We will do our utmost to support baristas moving forward, but in the meantime businesses around the country are trying to find creative solutions to keep their troops caffeinated in the safest way possible.
The Barista – a dying profession?
The coffee space has been booming for the last few years as coffee culture takes hold within South African life. Sadly, COVID-19 has had a profound impact on an industry that was once deemed bulletproof. Consumers are becoming increasingly aware of their safety and so it’s only natural for their preferences to change.
But what does that mean for the barista? A large part of the experience is the human element. If you’re a regular at your local coffee spot, it’s likely that your barista not only knows you by name but also knows how you drink your coffee.

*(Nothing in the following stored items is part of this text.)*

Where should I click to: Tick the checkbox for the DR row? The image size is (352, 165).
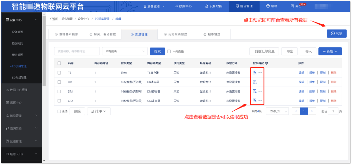click(x=59, y=82)

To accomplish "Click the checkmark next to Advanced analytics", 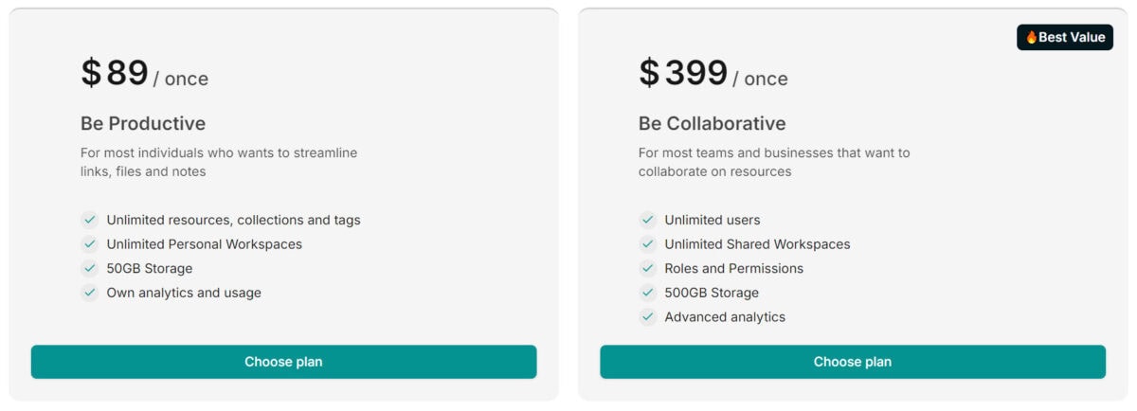I will (x=648, y=317).
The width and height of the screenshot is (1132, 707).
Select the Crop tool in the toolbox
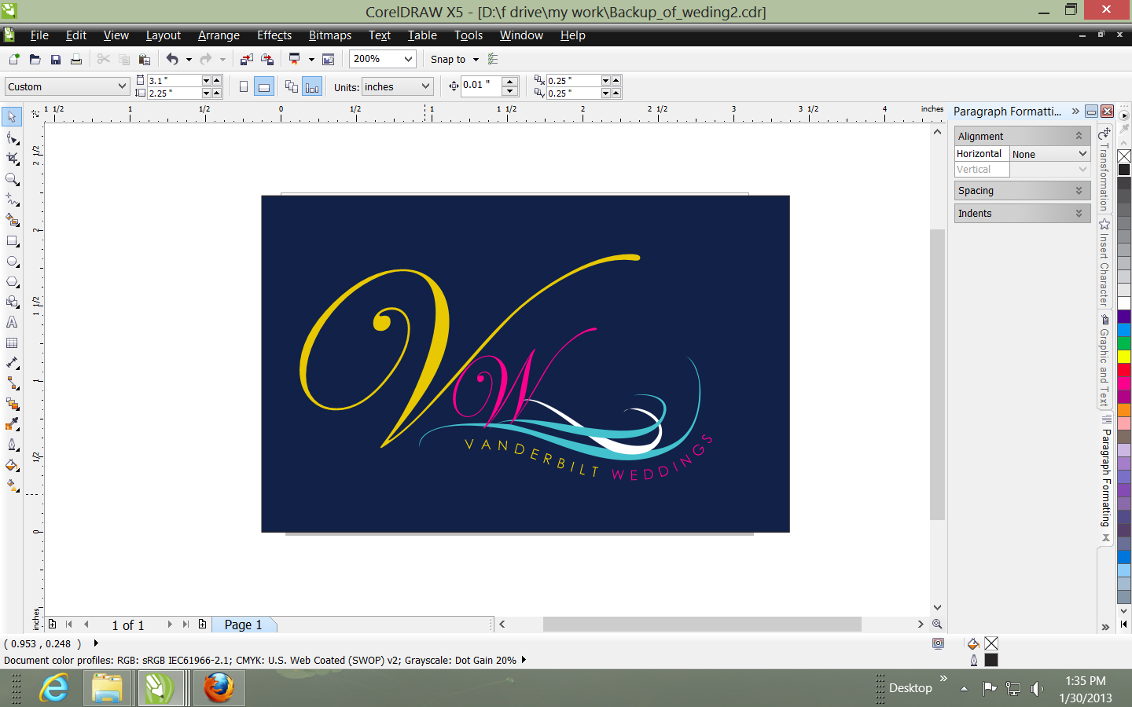coord(12,159)
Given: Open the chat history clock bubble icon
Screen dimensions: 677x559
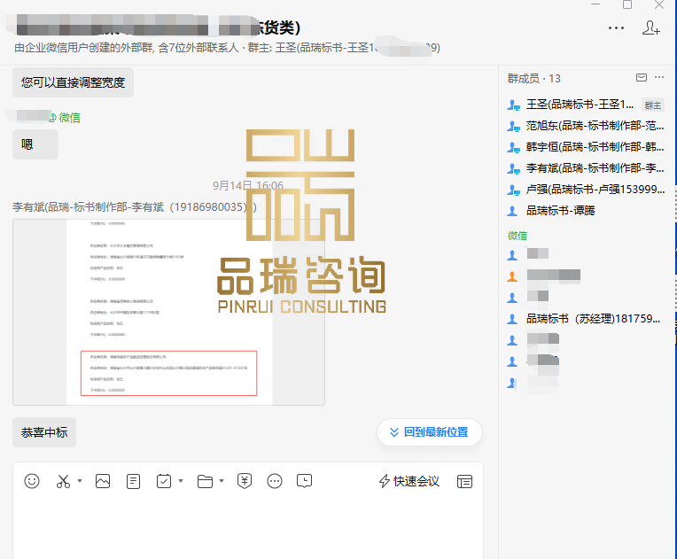Looking at the screenshot, I should click(x=304, y=481).
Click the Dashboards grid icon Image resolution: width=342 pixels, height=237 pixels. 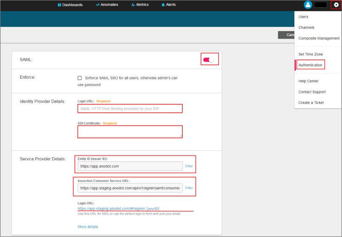pyautogui.click(x=60, y=5)
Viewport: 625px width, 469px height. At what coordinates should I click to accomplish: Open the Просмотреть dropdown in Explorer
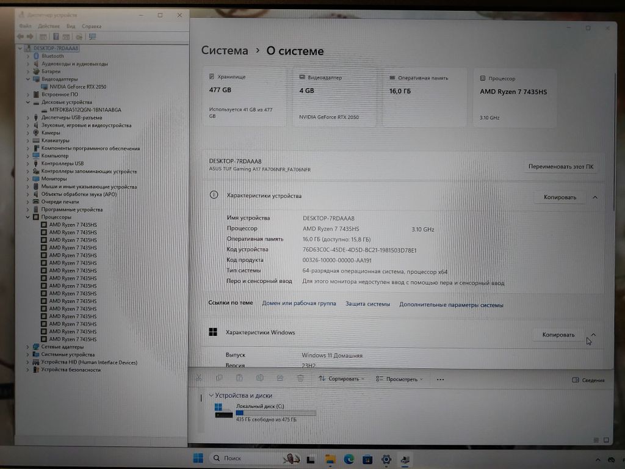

“The barista, or the magician, as we like to call them, is the face of coffee,” explains Stacey Moss, Managing Director of Avanti Coffee Company. “There is so much more to a barista than just the technical skills. Consumers love coffee, but they love the experience more. A barista indulges the senses of the end user through sight, taste, touch, smell and sound.”
A good barista is knowledgeable about the coffee they’re serving and understands the complexities behind it. They use this information to engage with the consumer and use it as a tool to up-sell and encourage them to buy additional products or try different blends.
“Local coffee shops and restaurants rely on their barista to provide the best cup of coffee and so even though occupancy in these establishments is not nearly where it should be as a result of COVID, the job of the barista in this industry remains safe,” Moss adds.
Baristas at office coffee shops on the other hand are worse affected. “Companies, small and large are continuing to reduce the number of staff that physically have to go into the office and so the need for coffee spots in these spaces is becoming increasingly less.”
Moss believes that because of this, we will start to see an even bigger uptake in automated coffee solutions. “I think work environments were always going to move in this direction but, COVID has certainly accelerated the shift towards low touch economy solutions. With safety of employees being the number one priority, I imagine that automatic vending solutions using app based technology will become more popular than ever before.”
“Not only is this perceived as the safer solution, but it’s also seen as a means to cut costs. If businesses go in this direction, it eliminates the need to pay someone to operate the equipment, as well as potentially reduces wastage. With that said, the product received is important but, how the customer feels receiving it is far more significant. Which to me, highlights that there is still a need for the barista.”
Magical coffee is an artisanal craft and it’s the barista that adds to the overall experience. “Unfortunately, it’s an underrated occupation but, we have always viewed it as a superstar profession, one that creates employment opportunities while bringing that special touch to the paying customer. Without the barista we would be drinking average coffee and learning a lot less about the story behind each cup,” concludes Moss.